The inspectors reviewed NOED 14-2-03 and related documents to determine the accuracy and consistency with the licensees assertions and implementation compensatory measures and commitments, those of which included ensuring the availability of both trains of the emergency core cooling systems, both trains of the containment cooler units, and the remaining train of the CS system.

Additional inspection is required to conduct a review of the licensee event report (LER)and licensee root cause analysis to determine if the 2B CS pump inboard mechanical seal failure was associated with a performance deficiency and violation of NRC requirements. This URI is identified as URI 05000425/2014004-05 NOED 14-2-03 to allow mechanical seal replacement and testing of the Unit 2 B Containment Spray Pump.

.2 (Closed) Licensee Event Report 05000424/2014-004-00: Manual Reactor Trip due to

Loss of Feedwater Flow

a.
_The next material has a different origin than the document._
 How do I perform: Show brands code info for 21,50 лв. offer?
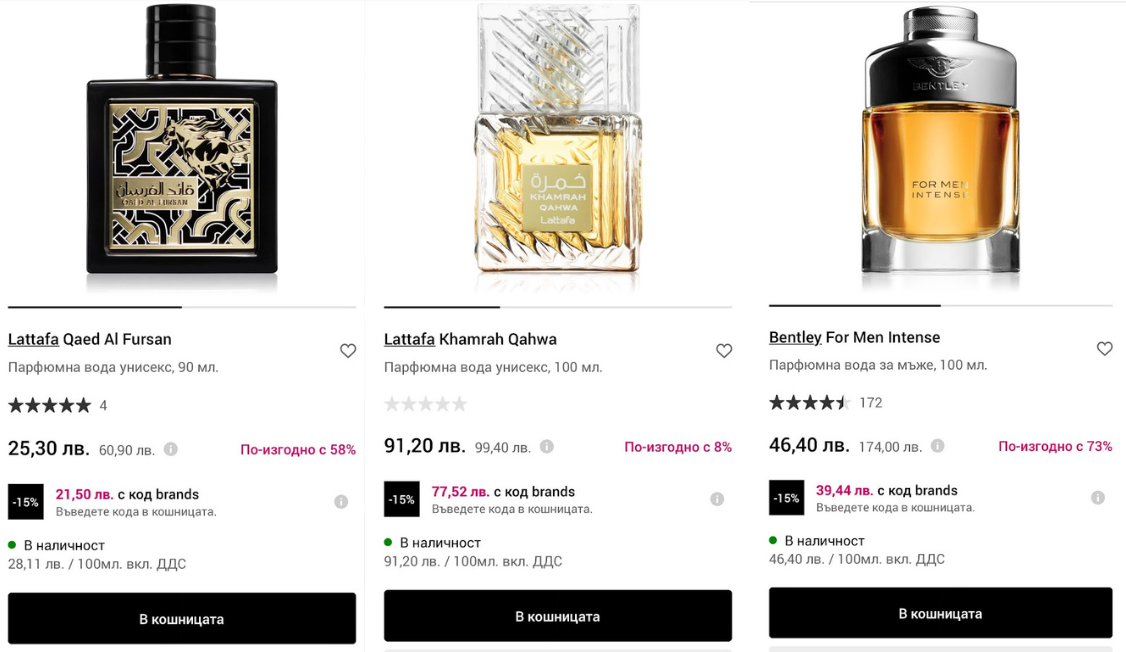(x=341, y=502)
Inspection Scope

At approximately 2:09 p.m. EDT on July 27, 2014, with Unit 1 operating in Mode 1 at 100 percent rated thermal power, during surveillance testing on MFP A operators observed lowering steam generator water levels in all four steam generators and manually tripped the reactor. All safety-related equipment actuated as expected. The plant was stabilized in Mode 3. Troubleshooting revealed a defective lockout solenoid valve.

Failure of the lockout solenoid valve caused reduced pressure on the MFP A trip relay, reducing the speed of the pump and reducing the total feed flow to the steam generators. The lockout solenoid valve was replaced and post maintenance testing was performed satisfactorily. The inspectors reviewed the LER, the associated condition report and root cause determination, and subsequent action items. This LER is closed.

b. Findings

No findings were identified.

.3 (Closed) Licensee Event Report 05000424/2014-003-00: Failure to Comply with

Technical Specification 5.5.11

a. Inspection Scope

At approximately 11:16 p.m. EDT on May 30, 2014, with Unit 1 at 100 percent power, Unit 1A control room emergency filtration system (CREFS) was declared inoperable on notification that 1A CREFS sample from April 15, 2014 exceeded TS 5.5.11, Ventilation Filter Testing Program (VFTP), of 0.2 percent penetration (99.8 percent retention). As required by LCO 3.7.10, Control Room Emergency Filtration System (CREFS) - Both Units Operating, the 1B CREFS was placed in service and actions to replace 1A CREFS charcoal were initiated. Unit 1 remained in Mode 1 at 100 percent power with no loss of CREFS safety function or adverse effects on Unit 2. The charcoal bed was replaced and the 1A CREFS was returned to service on June 6, 2014. The station determined that the event was reportable since the filtration train had been inoperable for longer than the 7 days allowed by TS LCO 3.7.10.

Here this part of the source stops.